Il percorso dell’Europa unita parte dall’aspetto economico (unità economica europea) per arrivare infine all’aspetto politico: a che punto siamo in questo percorso? L’approdo all’unità politica si intravede o è ancora lontano, o addirittura inarrivabile?

Noi siamo certamente giunti al punto di capire con estrema chiarezza che la politica, se ben intesa e altrettanto ben praticata, deve necessariamente guidare i grandi processi e le grandi trasformazioni. Non nasce una grande realtà politica soltanto perché ci si unisce economicamente; la politica – ripeto, se ben praticata – ha una sua funzione essenziale. A tale consapevolezza non è seguita però una concreta attuazione: abbiamo ancora diverse politiche nazionali e siamo molto distanti dall’avere una politica europea, sentita come tale se non proprio da tutta l’Europa, almeno dalla gran parte di essa.

Anche l’attuale crisi ha certamente influito molto sui temi di cui stiamo parlando: al di là del semplice aspetto economico, c’è proprio tutto un sistema sovranazionale che è entrato in crisi. Come cambia l’Europa in questo contesto?

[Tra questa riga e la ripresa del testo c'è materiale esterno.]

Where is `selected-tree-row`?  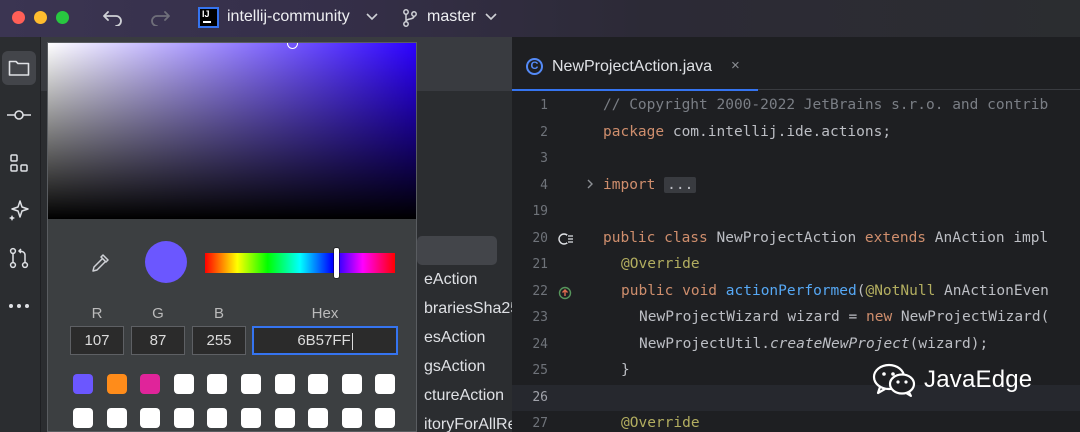 selected-tree-row is located at coordinates (457, 250).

Potrebbe cambiare molto, ma il condizionale è d’obbligo. Intendo dire che l’Europa, se lo volesse, potrebbe proprio in questa situazione ricorrere al suo eccezionale patrimonio di storia e di idee, decisive per ridisegnare le nostre istituzioni. Non possiamo infatti rimanere presi nella tenaglia che vede da una parte lo Stato come era concepito fino al secolo scorso, un’istituzione che è andata via via funzionando con sempre maggiori inconvenienti e difficoltà, e dall’altra parte le forme istituzionali che si approssimino sempre di più a una larga comunità. Dobbiamo saper impostare il problema in modo diverso, riprendendo ad esempio in termini molto più approfonditi il tema del rapporto fra una comunità e il suo territorio, e quali sono le istituzioni che permettono il raccordo tra quelle comunità e quel territorio con le comunità e i territori vicini. Credo che si possano e si debbano costruire forme nuove di unità attraverso i rapporti tra comunità.

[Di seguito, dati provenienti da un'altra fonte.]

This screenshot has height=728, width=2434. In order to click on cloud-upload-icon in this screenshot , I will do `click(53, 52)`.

Siamo partiti dagli elettori e concludiamo con gli eletti: quale deve essere il compito di un politico eletto al Parlamento europeo?

L’eletto si troverà ad essere carico di molte responsabilità nella misura in cui prenderà chiaramente coscienza delle difficoltà del momento. Il compito principale di un eletto, che è rappresentante di tanti cittadini che si sentono rappresentati in modo diverso, è forse quello di provare lui stesso ad essere un rappresentato. Deve saper dire: io come rappresentato, ponendomi dalla parte del rappresentato, che cosa porto in questo luogo? Quali dei miei valori e dei miei convincimenti porto qui? Solo così, con questo impeto, potrà fare in modo che quel luogo, il Parlamento europeo, non rimanga solo la somma un po’ scomposta di cose vecchie.